DATASET RECORDS
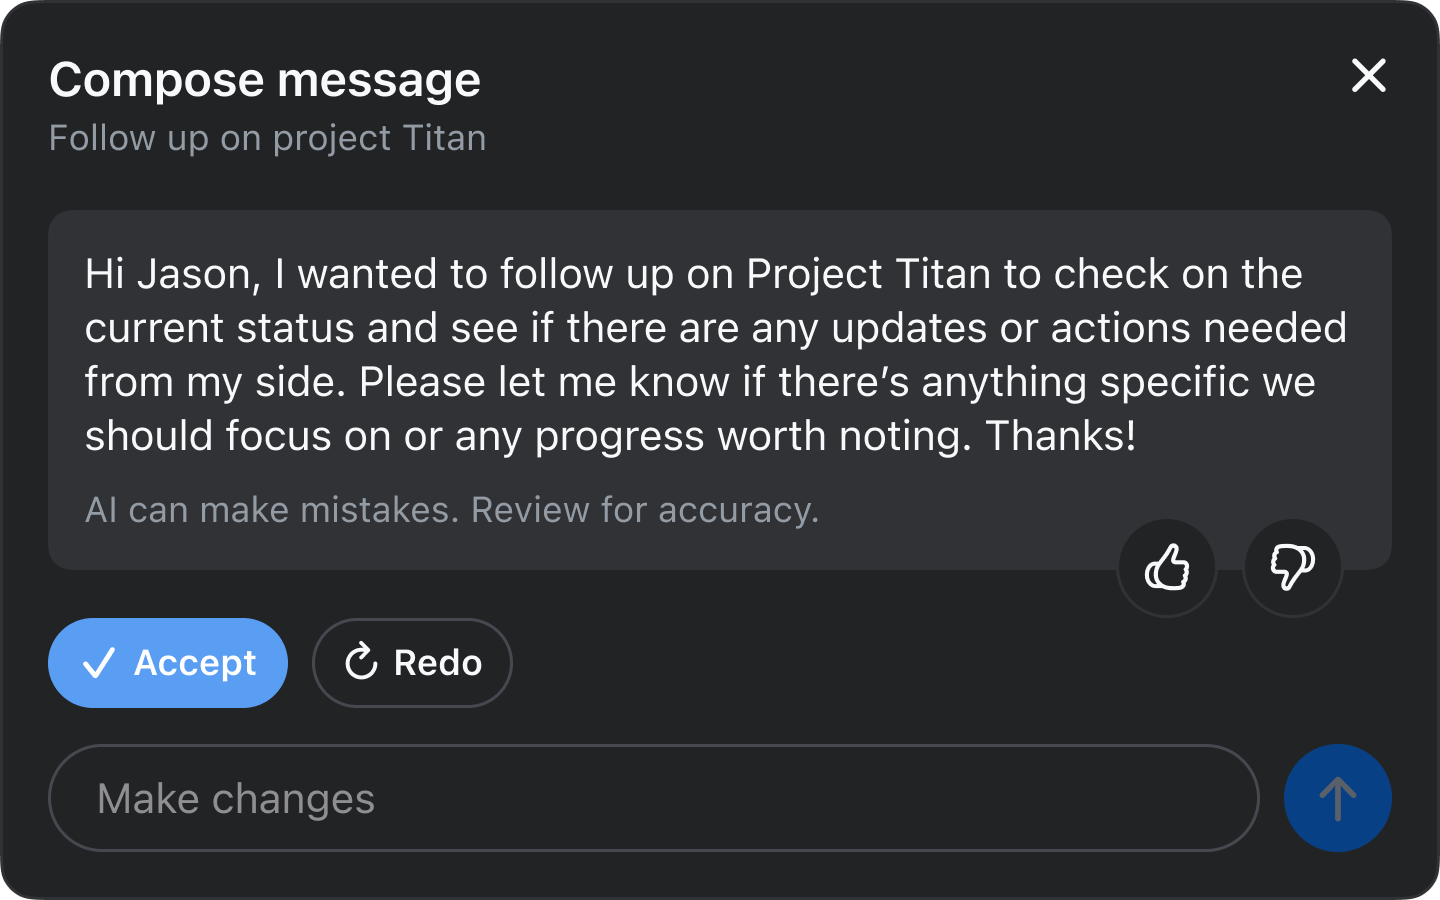Click the name Jason in the draft

[x=198, y=274]
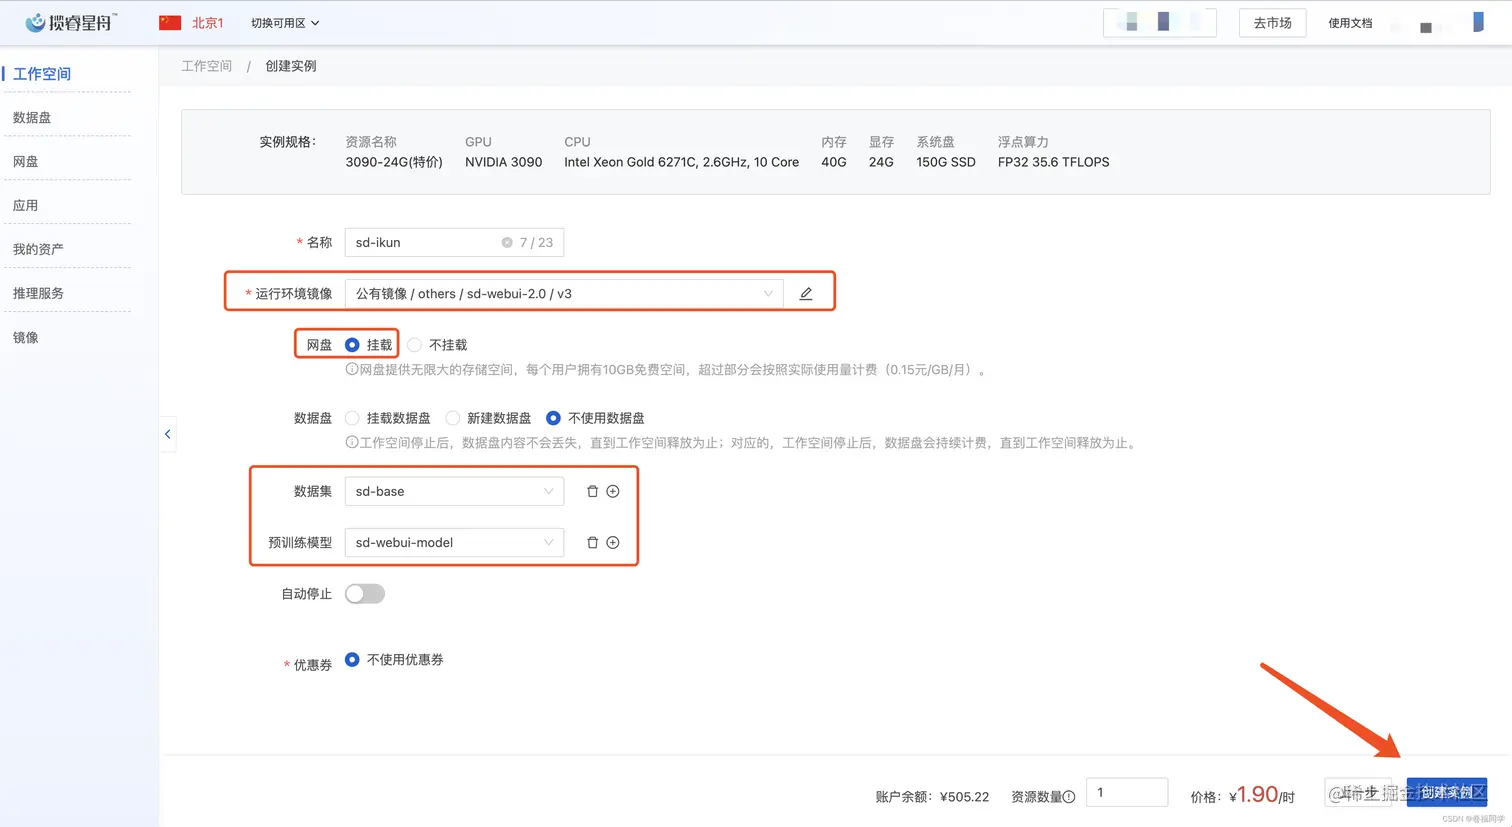Open the edit pencil icon beside the image selector
The height and width of the screenshot is (827, 1512).
point(806,291)
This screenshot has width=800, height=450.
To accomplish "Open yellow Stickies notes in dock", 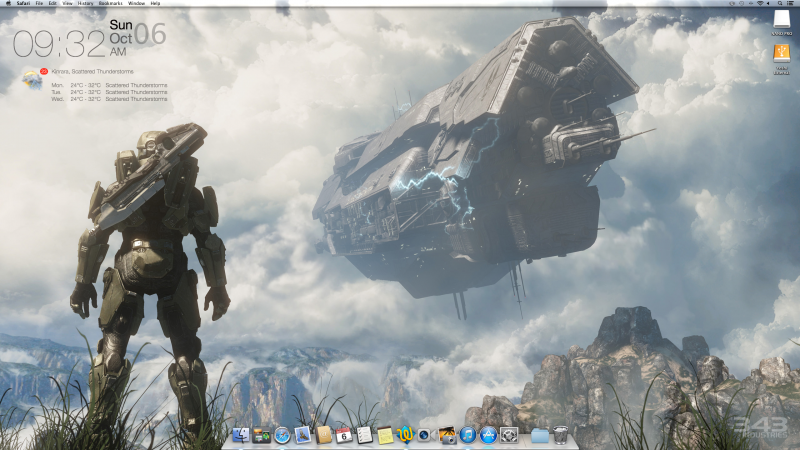I will pos(385,435).
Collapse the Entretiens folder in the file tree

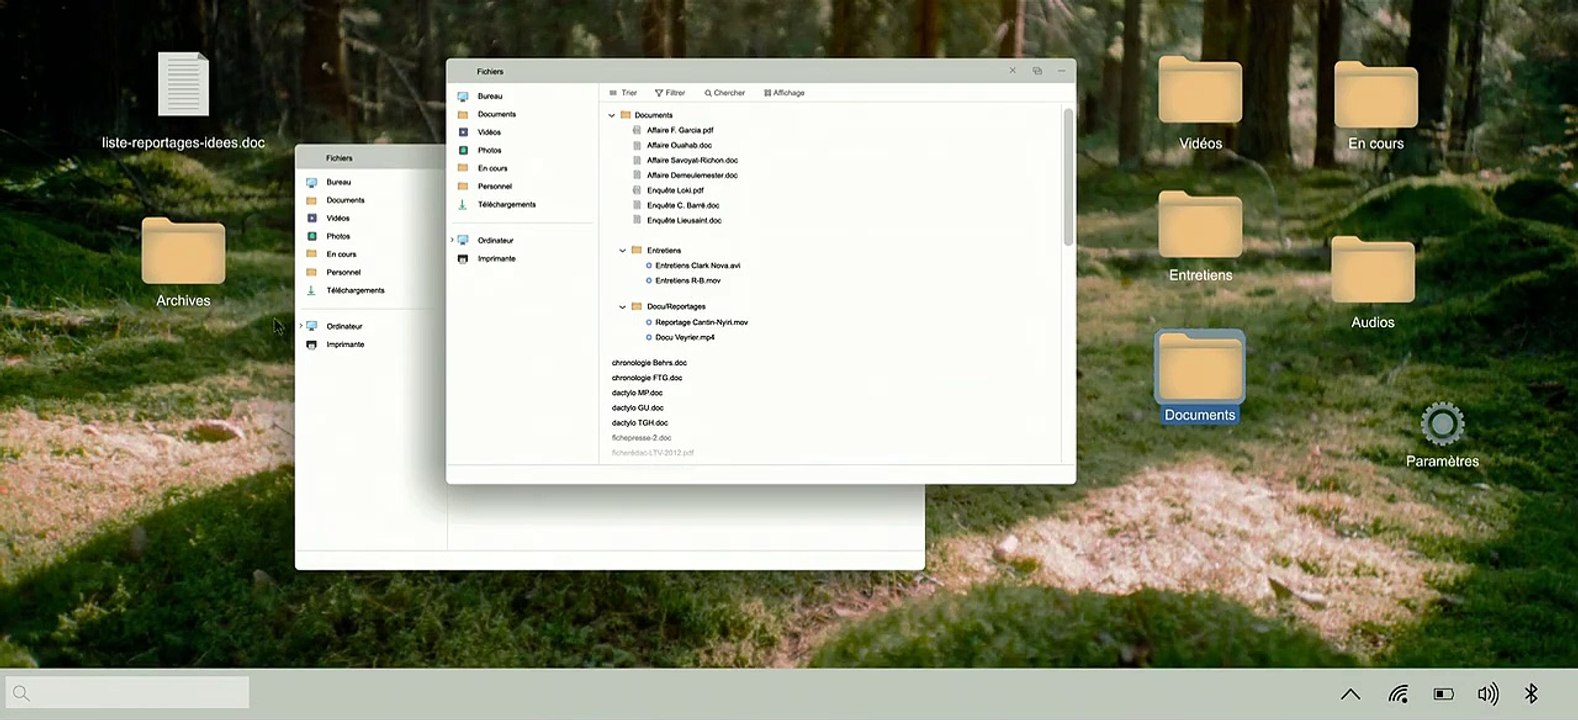[x=622, y=251]
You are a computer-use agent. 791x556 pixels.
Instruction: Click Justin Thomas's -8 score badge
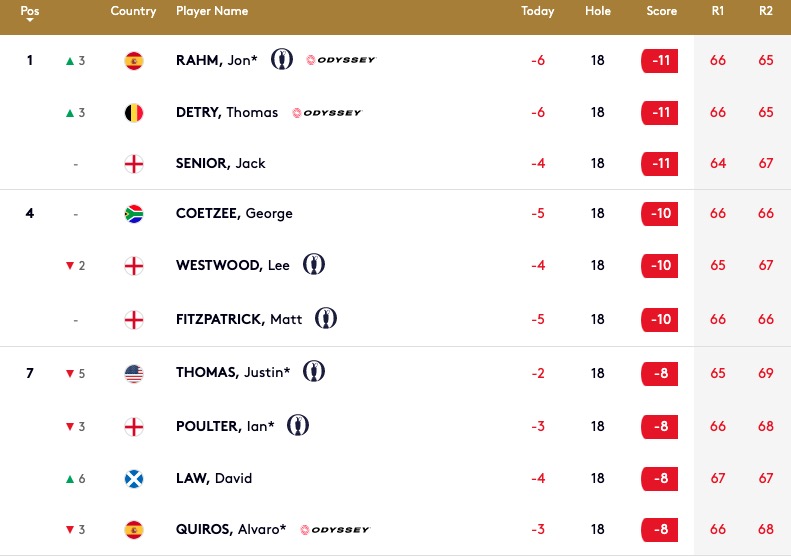tap(661, 374)
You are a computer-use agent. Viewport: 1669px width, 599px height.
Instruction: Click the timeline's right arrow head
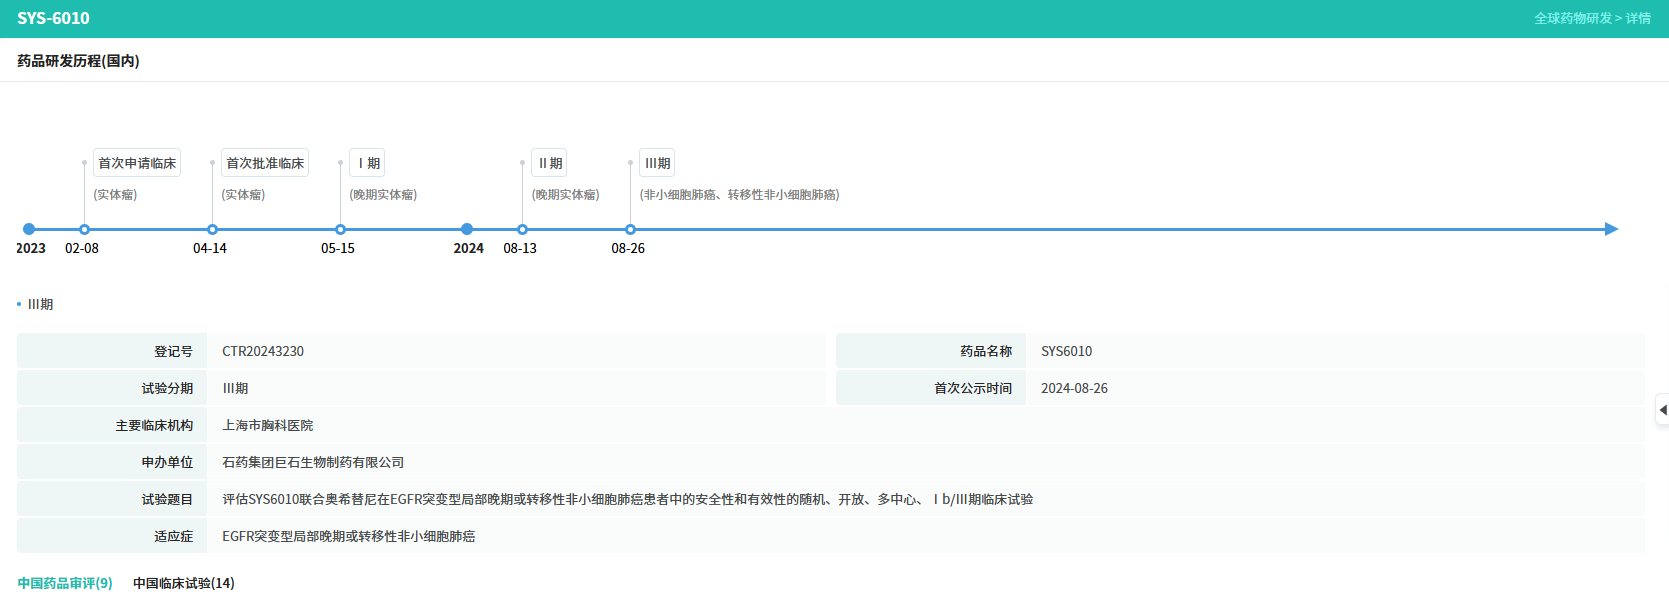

WHAT IS EXPECTED
In the answer, the lines from the one containing "Collapse the Entretiens" to the end of the records above must be written out exactly, both ends included; the pictures must not appear.

ANSWER TO THIS PROBLEM
Collapse the Entretiens folder in the file tree

[x=622, y=251]
You are a computer-use agent. 791x556 pixels.
Instruction: Click Justin Thomas's -8 score badge
tap(661, 374)
You are a computer-use agent. Viewport: 1669px width, 599px height.
Instruction: Click the timeline's right arrow head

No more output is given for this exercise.